An API product is a collection of API resources (URIs) combined with a service plan and presented to developers as a bundle. The API product can also include some metadata specific to your business for monitoring or analytics. See Understanding APIs and API proxies for more.
You can think of API products as your product line. You can create different products to provide features for different use cases. So instead of just giving developers a list of resources, you can bundle specific resources together to create a product that solves a specific user need. For instance, you can create a product that bundles a number of mapping resources to let developers easily add maps to their applications. API products are also a good way to control access to a specific bundle of resources. For example, you can bundle resources that can only be accessed by internal developers, or bundle resources that can only be accessed by paying customers.

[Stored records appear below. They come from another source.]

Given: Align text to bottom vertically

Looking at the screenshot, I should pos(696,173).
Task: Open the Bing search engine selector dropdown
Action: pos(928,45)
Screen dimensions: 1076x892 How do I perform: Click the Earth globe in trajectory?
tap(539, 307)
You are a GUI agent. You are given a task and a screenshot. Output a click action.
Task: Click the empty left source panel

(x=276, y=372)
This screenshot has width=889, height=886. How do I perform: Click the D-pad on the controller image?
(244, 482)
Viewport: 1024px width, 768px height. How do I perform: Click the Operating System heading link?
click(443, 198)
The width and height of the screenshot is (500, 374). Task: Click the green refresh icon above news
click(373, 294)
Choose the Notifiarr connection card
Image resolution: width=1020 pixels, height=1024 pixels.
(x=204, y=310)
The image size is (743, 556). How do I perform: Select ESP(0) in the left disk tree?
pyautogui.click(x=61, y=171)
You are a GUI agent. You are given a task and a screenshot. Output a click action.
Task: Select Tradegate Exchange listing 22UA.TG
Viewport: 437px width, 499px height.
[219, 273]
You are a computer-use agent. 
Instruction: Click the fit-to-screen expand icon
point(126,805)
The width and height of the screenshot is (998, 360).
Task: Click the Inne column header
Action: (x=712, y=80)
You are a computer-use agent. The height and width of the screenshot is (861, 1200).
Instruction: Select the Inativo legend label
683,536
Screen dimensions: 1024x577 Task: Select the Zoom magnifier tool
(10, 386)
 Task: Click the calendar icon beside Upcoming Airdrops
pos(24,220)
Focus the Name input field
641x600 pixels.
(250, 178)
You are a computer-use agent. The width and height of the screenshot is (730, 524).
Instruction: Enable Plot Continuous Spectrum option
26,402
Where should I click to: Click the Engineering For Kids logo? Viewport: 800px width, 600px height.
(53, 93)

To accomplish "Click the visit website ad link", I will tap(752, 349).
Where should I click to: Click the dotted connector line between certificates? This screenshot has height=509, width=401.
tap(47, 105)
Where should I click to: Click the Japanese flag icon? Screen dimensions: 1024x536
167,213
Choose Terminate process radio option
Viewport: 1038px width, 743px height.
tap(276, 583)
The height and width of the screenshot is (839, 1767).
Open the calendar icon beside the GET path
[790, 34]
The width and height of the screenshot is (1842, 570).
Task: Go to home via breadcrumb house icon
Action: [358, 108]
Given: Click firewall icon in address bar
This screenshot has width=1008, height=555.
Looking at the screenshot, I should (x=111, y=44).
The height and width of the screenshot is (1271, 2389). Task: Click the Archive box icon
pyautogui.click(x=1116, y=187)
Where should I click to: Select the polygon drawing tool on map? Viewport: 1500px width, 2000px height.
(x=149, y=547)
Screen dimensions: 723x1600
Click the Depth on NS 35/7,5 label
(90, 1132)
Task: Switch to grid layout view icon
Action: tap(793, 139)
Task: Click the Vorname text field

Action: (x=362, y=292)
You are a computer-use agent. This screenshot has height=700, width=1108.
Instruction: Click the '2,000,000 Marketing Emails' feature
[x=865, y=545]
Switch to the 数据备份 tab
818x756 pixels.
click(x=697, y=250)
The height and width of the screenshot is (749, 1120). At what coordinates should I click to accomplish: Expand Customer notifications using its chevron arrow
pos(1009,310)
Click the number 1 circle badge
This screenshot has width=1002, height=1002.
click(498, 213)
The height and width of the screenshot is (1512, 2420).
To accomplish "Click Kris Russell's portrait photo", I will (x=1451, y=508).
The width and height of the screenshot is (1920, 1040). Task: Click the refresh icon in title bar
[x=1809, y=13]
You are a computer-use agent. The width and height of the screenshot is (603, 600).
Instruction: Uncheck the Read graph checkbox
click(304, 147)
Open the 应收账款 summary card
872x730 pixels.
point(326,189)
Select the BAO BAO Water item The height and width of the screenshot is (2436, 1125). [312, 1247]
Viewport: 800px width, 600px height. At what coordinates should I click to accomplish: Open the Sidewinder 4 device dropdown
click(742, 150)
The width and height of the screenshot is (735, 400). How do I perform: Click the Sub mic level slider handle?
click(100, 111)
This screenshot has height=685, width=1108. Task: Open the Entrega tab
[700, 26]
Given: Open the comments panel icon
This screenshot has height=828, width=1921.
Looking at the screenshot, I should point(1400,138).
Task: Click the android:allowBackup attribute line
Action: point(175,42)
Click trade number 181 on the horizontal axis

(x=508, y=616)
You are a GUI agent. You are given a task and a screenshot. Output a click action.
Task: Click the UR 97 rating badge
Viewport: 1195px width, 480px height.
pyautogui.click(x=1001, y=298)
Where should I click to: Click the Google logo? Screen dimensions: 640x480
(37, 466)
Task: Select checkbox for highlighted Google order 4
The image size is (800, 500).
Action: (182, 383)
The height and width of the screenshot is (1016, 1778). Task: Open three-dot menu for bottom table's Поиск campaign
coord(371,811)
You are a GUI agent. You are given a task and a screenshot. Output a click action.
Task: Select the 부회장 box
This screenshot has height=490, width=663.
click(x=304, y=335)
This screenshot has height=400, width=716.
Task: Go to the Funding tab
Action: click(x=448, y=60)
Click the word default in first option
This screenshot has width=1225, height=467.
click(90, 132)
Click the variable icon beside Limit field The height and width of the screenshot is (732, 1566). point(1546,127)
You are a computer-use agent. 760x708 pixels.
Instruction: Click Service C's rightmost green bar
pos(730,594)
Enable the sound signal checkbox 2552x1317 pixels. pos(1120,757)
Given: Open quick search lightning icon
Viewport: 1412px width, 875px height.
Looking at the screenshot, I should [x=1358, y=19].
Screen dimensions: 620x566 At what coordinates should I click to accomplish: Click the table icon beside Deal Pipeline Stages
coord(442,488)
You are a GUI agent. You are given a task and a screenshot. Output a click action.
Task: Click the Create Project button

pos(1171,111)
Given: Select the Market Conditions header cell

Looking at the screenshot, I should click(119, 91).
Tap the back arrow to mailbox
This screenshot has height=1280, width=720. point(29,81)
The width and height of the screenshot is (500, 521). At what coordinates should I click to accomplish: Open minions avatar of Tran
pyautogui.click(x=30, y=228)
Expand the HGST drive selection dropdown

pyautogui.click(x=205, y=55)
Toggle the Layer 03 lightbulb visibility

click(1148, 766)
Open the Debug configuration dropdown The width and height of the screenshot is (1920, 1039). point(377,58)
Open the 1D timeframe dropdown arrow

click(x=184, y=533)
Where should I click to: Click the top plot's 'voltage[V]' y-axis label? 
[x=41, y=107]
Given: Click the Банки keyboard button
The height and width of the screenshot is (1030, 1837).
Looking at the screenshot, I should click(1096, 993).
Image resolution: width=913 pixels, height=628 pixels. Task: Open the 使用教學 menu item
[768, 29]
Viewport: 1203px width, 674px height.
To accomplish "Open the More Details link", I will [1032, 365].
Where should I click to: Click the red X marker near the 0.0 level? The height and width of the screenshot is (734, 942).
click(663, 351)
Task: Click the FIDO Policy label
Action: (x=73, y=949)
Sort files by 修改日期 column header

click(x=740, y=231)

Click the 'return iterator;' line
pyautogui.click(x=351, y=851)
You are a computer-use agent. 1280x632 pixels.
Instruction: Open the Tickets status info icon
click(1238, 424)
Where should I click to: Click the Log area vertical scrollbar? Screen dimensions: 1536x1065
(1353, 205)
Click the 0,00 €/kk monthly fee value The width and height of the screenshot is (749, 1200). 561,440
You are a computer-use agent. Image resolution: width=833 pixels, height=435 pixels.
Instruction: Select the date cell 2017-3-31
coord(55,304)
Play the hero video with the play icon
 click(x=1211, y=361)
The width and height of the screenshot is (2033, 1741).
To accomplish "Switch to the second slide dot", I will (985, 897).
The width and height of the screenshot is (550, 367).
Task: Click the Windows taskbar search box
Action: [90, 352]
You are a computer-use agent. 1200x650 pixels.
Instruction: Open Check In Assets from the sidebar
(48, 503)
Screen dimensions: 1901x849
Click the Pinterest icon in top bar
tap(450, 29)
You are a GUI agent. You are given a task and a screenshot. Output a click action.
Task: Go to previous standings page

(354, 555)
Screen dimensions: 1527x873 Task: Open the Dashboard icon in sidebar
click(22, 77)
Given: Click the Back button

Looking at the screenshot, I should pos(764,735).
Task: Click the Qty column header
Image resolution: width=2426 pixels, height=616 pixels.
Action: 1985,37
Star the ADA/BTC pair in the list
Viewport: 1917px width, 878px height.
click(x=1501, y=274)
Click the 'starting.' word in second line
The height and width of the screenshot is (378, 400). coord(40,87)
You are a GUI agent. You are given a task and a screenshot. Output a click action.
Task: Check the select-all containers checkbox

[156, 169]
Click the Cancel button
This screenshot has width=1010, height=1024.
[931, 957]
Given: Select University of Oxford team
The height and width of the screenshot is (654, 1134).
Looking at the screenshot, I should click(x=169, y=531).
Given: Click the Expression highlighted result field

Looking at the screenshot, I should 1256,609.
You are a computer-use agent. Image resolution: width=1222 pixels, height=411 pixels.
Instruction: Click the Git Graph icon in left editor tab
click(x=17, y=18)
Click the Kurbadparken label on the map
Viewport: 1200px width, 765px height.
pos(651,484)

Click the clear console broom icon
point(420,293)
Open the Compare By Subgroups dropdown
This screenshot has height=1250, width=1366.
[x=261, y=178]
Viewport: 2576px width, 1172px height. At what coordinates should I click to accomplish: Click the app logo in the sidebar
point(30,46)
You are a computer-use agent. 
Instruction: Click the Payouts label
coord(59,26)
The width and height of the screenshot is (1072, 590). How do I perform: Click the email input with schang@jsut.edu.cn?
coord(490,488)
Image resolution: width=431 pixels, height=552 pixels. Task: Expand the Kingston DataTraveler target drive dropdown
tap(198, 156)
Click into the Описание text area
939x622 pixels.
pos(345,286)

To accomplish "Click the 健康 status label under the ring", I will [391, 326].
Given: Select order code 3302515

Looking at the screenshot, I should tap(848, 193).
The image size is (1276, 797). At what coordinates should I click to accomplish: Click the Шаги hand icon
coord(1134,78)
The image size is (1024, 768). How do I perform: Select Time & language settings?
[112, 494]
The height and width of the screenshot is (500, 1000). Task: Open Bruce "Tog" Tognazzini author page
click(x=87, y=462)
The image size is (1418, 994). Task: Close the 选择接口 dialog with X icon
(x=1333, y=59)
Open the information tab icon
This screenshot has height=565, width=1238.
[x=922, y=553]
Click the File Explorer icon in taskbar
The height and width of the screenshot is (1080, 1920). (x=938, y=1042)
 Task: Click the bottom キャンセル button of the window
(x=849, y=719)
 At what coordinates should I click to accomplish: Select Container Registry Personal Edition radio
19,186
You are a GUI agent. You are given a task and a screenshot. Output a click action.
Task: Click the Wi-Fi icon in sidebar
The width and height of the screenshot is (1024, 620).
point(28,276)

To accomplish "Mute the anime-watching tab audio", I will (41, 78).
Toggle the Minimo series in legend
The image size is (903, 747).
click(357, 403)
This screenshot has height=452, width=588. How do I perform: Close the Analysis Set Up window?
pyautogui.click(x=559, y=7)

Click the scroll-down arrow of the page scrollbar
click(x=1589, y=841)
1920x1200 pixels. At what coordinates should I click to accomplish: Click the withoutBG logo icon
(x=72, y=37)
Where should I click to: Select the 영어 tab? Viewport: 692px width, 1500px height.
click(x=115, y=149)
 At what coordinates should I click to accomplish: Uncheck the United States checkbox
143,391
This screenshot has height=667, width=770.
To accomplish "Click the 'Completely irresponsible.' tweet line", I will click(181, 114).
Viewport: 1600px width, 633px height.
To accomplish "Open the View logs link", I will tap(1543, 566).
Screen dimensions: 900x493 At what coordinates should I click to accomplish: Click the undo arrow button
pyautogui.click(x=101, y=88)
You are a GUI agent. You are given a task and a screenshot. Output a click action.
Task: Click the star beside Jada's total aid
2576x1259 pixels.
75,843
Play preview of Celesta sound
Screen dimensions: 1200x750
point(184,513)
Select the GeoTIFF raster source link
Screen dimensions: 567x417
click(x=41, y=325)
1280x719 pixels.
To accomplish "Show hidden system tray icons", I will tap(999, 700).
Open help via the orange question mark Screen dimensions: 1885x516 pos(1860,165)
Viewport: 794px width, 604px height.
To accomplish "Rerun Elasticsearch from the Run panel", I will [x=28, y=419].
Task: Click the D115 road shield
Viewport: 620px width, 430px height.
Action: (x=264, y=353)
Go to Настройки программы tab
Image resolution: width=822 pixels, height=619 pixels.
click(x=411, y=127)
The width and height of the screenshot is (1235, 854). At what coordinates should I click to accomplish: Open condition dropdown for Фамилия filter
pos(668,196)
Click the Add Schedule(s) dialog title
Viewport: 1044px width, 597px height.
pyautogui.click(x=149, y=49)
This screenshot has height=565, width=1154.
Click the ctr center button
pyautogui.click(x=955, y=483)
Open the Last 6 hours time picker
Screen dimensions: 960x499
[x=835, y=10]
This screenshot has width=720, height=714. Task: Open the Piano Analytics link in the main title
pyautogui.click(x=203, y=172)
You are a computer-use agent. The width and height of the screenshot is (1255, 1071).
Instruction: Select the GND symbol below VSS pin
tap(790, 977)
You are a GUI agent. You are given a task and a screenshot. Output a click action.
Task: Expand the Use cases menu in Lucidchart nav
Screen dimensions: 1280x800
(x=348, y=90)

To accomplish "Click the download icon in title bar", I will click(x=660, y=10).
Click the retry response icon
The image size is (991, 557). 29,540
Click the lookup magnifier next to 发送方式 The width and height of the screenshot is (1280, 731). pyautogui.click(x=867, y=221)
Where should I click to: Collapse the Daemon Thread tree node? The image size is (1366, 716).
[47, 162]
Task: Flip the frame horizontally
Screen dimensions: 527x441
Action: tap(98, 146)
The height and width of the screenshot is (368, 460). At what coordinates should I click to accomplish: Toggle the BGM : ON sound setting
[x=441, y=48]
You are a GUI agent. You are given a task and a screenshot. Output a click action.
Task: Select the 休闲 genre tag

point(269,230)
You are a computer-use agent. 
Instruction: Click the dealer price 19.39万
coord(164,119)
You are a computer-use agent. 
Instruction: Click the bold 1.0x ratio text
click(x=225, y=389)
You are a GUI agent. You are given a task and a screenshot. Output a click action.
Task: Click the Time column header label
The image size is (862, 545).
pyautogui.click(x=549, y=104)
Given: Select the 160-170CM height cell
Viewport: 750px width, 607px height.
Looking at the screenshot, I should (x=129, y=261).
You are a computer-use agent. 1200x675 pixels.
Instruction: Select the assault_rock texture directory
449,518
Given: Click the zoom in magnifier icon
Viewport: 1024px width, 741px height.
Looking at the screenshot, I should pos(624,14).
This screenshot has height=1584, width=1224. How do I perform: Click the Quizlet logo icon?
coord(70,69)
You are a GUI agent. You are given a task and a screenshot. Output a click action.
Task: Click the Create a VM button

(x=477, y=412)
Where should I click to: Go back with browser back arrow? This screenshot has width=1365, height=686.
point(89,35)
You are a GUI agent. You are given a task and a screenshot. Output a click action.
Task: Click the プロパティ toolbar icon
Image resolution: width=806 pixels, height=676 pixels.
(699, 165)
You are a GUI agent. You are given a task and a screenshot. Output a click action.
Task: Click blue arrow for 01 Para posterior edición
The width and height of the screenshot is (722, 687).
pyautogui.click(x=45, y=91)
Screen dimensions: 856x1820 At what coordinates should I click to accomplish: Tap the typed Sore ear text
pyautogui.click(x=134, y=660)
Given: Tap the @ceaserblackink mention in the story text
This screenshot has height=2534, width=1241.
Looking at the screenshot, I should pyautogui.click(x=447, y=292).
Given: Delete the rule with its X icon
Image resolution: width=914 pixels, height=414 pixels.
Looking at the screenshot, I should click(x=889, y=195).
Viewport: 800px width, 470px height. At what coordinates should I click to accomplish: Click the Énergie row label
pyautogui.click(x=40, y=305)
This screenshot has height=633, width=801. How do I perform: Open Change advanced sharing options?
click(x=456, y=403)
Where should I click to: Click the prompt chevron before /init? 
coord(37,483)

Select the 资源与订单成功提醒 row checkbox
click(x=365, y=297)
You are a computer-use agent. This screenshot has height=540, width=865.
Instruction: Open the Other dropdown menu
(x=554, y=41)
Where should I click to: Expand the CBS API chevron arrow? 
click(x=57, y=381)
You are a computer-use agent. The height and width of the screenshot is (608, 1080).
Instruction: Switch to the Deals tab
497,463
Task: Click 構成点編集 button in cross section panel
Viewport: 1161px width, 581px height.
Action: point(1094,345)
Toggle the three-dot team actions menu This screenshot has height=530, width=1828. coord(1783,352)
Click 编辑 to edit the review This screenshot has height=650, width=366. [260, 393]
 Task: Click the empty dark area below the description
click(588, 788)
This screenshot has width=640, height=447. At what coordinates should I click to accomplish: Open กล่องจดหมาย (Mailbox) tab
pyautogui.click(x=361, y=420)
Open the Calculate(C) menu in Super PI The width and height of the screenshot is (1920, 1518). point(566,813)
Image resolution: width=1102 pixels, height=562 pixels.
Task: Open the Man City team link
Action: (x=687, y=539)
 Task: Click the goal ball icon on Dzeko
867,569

The API resources bundled in a product can come from one or more APIs, so you can mix and match resources to create specialized feature sets.
You can set different properties on each API product. For example, you might make available one API product with a low access limit, such as 1000 requests per day, for a bargain price. You then release another API product that provides access to the same resources, but with a much higher access limit, for a higher price. Or, you might create a free API product that allows read-only access to resources, and then sell an API product to the same resources that allows read/write access.
API products are the central mechanism for authorization and access control to your APIs. In Apigee, API keys are provisioned, not for APIs themselves, but for API products. In other words, API keys are provisioned for bundles of URIs with an attached service plan. When you provision an API key (automatically or manually) to an app for an API product, authorization is enforced by Apigee at runtime to ensure that:
- The requesting app is permitted to access a particular API resource (URI).
- The requesting app has not exceeded the permitted quota.
- The OAuth scope matches that of the access token presented.
To learn how to create API products, see Creating API products
Apps are how your developers access your API products. When a developer registers an app, they select the API products to associate with the app, and Apigee generates an API key. By default, a single key provides access to all API products associated with the app. When the app makes a request, Apigee verifies that the API key matches the resource that the app is requesting.
To learn how to create apps, see Creating apps to surface your API
Developers access your APIs through apps that contain API keys, which in turn provide access to your API products. Keys are generated when you register an app and associate API products with the app. However, you can't register an app without a registered developer, so you need to have developers registered in your organization.
To learn how to register developers, see Adding developers to your API product.